Records for finding displayed items
======
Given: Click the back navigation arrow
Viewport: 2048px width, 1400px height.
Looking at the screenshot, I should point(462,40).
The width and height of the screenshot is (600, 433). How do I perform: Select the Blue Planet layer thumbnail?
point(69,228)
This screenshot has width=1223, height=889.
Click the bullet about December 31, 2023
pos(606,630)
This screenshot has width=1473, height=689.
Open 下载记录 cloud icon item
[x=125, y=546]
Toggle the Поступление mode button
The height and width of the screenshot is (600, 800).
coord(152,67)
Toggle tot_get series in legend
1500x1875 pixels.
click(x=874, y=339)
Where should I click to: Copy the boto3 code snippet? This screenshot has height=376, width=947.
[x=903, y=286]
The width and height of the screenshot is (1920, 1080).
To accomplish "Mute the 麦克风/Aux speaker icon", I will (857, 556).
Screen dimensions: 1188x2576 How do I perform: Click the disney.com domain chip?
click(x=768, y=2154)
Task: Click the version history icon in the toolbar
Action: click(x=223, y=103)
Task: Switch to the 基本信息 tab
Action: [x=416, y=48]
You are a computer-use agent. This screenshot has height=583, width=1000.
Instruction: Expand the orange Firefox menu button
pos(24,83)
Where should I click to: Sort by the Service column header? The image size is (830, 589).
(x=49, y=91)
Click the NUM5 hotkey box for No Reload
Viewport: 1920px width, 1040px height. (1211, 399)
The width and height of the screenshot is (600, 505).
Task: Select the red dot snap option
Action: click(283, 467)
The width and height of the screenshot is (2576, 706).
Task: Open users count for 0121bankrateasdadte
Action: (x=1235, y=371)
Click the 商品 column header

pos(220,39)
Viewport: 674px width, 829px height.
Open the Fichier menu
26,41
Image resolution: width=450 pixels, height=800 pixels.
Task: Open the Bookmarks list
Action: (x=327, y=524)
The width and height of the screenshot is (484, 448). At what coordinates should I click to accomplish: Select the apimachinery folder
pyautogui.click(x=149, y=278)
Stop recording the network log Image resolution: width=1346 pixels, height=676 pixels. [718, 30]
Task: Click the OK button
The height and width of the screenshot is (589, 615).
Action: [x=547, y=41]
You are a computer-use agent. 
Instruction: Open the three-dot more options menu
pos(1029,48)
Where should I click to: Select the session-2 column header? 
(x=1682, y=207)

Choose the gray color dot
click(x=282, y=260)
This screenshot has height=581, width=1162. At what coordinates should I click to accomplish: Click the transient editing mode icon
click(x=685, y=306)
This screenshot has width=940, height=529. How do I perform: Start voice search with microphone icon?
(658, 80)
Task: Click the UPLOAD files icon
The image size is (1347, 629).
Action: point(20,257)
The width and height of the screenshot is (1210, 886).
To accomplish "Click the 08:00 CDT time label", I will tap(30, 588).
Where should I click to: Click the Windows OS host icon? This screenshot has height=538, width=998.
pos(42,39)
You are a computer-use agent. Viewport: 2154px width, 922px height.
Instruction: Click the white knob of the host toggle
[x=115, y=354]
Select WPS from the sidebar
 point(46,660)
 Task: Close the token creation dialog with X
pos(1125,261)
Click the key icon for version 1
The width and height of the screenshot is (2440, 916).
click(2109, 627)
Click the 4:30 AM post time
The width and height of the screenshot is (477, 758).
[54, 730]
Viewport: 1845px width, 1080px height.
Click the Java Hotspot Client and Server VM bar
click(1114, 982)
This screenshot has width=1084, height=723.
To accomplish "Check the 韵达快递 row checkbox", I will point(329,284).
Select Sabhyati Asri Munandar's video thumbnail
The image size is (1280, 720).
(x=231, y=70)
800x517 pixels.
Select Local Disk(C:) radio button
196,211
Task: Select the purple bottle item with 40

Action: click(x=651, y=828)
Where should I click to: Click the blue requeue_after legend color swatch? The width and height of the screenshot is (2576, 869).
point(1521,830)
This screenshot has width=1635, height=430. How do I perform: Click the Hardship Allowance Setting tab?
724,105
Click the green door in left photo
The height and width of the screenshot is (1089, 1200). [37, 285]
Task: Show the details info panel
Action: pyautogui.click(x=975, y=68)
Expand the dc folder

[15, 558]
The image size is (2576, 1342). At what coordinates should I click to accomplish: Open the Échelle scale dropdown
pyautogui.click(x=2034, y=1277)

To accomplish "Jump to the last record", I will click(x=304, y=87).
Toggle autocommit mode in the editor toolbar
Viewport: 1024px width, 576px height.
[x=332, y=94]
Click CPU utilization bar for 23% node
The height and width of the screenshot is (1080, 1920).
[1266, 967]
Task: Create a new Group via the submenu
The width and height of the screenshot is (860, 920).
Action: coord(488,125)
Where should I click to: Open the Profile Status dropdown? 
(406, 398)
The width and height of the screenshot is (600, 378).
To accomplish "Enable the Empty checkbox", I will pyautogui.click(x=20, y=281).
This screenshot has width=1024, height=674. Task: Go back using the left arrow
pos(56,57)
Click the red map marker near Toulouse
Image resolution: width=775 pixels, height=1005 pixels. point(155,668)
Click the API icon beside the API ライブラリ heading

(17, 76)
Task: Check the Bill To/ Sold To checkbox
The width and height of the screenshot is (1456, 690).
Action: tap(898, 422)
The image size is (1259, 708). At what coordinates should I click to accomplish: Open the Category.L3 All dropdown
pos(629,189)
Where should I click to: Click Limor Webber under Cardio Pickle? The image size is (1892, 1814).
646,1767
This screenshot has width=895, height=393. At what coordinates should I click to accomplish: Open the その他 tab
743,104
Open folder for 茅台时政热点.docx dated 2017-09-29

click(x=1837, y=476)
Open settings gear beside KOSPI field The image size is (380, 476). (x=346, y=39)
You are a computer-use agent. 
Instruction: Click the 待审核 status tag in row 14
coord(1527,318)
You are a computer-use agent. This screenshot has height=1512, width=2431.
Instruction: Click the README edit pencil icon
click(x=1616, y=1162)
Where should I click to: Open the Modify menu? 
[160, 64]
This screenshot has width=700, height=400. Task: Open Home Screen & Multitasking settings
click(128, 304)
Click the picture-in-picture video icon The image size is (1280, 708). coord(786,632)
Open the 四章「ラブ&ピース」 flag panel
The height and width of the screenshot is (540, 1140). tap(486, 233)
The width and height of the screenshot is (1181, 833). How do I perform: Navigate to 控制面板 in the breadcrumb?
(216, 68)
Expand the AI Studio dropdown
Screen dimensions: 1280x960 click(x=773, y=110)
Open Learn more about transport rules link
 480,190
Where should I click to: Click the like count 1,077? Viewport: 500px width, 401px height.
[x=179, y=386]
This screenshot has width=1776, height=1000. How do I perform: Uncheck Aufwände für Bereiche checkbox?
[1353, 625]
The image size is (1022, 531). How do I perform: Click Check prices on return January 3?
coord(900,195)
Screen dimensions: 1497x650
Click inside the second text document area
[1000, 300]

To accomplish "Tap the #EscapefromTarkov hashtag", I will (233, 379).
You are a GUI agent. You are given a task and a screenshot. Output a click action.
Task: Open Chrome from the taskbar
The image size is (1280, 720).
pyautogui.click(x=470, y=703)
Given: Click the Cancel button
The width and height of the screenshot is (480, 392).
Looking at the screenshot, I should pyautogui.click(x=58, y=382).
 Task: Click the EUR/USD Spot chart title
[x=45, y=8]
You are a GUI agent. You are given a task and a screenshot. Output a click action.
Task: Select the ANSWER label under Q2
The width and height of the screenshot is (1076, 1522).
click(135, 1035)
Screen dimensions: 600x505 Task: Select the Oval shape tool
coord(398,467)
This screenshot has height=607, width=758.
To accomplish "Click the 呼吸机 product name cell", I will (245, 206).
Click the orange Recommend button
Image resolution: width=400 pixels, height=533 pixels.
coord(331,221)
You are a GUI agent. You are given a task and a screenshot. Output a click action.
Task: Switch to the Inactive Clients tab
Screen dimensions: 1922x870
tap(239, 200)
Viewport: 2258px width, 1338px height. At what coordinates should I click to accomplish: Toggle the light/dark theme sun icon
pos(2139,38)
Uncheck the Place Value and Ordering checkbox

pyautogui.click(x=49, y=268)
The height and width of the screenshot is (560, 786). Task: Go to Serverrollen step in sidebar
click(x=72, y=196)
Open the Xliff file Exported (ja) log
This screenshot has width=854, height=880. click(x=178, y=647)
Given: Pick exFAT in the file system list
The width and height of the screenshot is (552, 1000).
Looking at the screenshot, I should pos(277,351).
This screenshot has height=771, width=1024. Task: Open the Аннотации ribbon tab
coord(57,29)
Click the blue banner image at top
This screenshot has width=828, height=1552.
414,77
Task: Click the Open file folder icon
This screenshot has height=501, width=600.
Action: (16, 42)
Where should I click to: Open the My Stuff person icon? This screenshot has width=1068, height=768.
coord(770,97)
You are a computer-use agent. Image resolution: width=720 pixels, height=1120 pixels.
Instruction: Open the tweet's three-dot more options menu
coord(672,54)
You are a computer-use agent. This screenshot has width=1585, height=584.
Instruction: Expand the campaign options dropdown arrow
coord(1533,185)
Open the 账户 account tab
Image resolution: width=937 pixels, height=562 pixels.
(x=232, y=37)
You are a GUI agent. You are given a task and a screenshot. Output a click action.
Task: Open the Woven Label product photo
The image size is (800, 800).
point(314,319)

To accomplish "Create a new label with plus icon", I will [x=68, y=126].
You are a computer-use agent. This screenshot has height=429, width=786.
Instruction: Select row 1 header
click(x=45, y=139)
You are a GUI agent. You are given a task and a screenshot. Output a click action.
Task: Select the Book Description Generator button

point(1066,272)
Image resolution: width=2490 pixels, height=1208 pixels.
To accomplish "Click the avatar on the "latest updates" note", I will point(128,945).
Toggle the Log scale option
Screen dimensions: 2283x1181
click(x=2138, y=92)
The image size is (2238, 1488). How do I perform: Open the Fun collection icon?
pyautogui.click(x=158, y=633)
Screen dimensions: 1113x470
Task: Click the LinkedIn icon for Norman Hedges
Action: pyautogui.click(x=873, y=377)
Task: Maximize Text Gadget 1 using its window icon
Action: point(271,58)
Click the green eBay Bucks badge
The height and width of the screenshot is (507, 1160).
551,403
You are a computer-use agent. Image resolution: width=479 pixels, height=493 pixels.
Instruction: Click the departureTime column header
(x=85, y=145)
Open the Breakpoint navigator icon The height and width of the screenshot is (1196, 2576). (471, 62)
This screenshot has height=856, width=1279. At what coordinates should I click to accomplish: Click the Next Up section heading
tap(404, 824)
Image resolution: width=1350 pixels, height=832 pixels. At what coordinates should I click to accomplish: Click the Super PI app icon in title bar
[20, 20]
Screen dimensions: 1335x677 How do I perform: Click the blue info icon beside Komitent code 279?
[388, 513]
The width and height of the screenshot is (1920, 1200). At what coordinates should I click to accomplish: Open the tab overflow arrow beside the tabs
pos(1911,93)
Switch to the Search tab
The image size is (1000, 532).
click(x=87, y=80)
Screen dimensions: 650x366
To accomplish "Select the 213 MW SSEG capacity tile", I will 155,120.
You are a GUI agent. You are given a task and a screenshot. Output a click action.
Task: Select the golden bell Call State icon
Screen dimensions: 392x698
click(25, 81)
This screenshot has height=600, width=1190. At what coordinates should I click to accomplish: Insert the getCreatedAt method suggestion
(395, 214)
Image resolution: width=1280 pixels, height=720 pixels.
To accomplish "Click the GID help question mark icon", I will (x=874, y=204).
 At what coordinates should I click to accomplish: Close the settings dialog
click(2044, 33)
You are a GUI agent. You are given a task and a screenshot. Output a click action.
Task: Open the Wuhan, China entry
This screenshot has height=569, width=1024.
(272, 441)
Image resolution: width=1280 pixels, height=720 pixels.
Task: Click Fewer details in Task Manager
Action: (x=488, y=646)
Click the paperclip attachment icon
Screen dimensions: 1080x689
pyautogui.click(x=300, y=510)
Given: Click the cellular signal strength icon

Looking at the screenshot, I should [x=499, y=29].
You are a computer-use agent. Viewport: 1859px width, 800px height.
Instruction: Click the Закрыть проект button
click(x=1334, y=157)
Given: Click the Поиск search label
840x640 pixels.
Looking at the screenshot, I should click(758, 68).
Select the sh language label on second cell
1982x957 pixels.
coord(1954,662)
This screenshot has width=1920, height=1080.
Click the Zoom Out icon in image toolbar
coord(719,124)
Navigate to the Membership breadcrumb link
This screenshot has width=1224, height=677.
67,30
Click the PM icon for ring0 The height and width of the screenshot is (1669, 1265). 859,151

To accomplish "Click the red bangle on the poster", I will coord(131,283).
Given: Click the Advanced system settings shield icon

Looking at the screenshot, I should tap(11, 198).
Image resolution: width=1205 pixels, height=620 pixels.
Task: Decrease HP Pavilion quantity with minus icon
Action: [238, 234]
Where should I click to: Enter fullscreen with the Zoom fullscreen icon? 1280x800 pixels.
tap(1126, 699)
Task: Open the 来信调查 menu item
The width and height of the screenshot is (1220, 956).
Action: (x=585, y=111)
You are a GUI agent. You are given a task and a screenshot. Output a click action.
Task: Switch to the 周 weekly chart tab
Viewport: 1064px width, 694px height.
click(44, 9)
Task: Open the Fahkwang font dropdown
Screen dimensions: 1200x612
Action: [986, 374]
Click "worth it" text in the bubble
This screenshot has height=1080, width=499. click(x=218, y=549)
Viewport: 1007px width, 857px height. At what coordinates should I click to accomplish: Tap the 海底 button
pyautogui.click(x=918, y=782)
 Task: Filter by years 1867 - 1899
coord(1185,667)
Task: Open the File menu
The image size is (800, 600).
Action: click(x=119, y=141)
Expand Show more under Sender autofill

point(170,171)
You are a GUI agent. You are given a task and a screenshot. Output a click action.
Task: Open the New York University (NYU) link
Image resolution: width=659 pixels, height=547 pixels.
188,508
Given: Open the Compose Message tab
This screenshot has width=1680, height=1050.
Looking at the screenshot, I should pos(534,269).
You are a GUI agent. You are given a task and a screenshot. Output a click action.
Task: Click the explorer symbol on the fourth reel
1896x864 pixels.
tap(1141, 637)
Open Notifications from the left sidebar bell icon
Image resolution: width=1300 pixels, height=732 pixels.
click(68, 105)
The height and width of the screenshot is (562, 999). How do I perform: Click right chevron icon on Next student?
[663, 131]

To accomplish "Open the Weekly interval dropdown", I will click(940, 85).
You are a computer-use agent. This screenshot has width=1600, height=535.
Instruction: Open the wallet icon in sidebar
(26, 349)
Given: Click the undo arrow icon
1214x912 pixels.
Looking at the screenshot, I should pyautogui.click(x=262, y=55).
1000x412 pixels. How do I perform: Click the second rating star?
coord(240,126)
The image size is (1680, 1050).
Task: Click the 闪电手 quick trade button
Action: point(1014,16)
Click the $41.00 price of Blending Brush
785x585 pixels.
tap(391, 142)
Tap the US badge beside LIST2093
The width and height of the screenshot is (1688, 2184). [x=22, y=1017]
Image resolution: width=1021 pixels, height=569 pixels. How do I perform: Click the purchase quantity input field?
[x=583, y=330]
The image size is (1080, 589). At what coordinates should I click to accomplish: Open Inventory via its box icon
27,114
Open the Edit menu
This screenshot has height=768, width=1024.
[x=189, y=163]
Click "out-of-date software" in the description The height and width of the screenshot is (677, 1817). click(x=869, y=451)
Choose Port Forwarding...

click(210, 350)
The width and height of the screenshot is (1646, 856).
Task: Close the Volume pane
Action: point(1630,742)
======
- YOUR OBJECTIVE: List each line of the items above that contains the string "code", where uppercase and lowercase count as different.

- OUTPUT BELOW:
Where should I click to: Copy the boto3 code snippet? This screenshot has height=376, width=947.
Screen dimensions: 1335x677 How do I perform: Click the blue info icon beside Komitent code 279?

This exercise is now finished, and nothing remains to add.